* **Extract to read**
In massive life-threatening PTE with hemodynamic compromise, there is a case for considering thrombolytic therapy as anticoagulant therapy will not reduce the obstruction of the pulmonary circulation. RCT using thrombolytic agents for PTE in nonpregnant patients have established that thrombolysis is more effective than heparin in reducing clot burden and rapidly improving hemodynamics but have not shown any impact on long-term survival [45]. A systematic review of thrombolytic therapy in pregnancy reported on 172 women: 164 treated with streptokinase, three with urokinase and five with rt-PA. There were five nonfatal maternal bleeding complications (2.9%) and three fetal deaths (1.7%) [46]. Overall, data suggest that the maternal bleeding complication rate is in the range of 1–6%, which is consistent with that in nonpregnant patients receiving thrombolytic therapy. It is not known whether these agents cross the placenta but their high molecular weight makes this unlikely. Most bleeding events occur around catheter and puncture sites and, in pregnant women, there have been no reports of intracranial bleeding. If thrombolytic therapy has been given, an infusion of UFH is then started but the loading dose should be omitted.
Pain and swelling in the affected leg are debilitating symptoms of DVT. In patients with proximal DVT, pain and swelling improve faster in mobile patients wearing compression hosiery than in those resting in bed without any compression. Studies in nonpregnant persons have shown that early mobilization, with compression therapy, does not increase the likelihood of developing PTE. Thus there is no requirement for bed rest in a stable patient on anticoagulant treatment with acute DVT [47,48]. Where DVT threatens leg viability through venous gangrene, the leg should be elevated, anticoagulation given and consideration given to surgical embolectomy or thrombolytic therapy.

* **Dataset entries**
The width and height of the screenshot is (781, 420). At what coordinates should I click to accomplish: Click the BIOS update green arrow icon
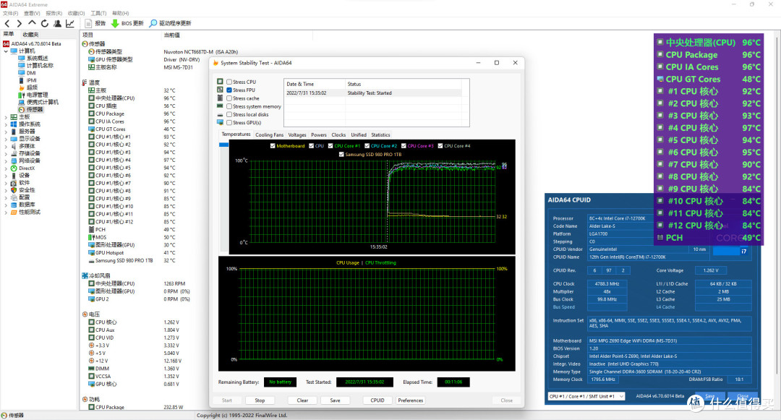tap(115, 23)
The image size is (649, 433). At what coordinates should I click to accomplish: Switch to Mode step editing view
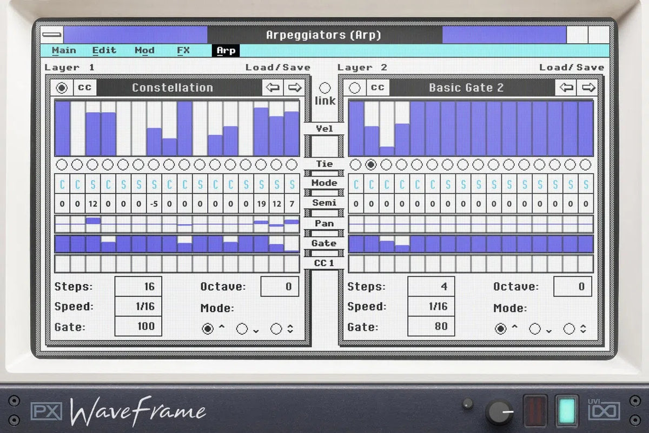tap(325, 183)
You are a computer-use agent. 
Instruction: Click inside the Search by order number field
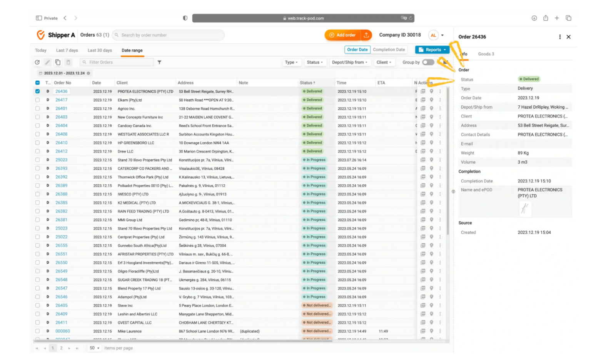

* **What is expected**
In the text on treating venous thromboembolism in pregnancy, where do most bleeding events from thrombolytic therapy occur?

* **Task solution**
Most occur around catheter and puncture sites.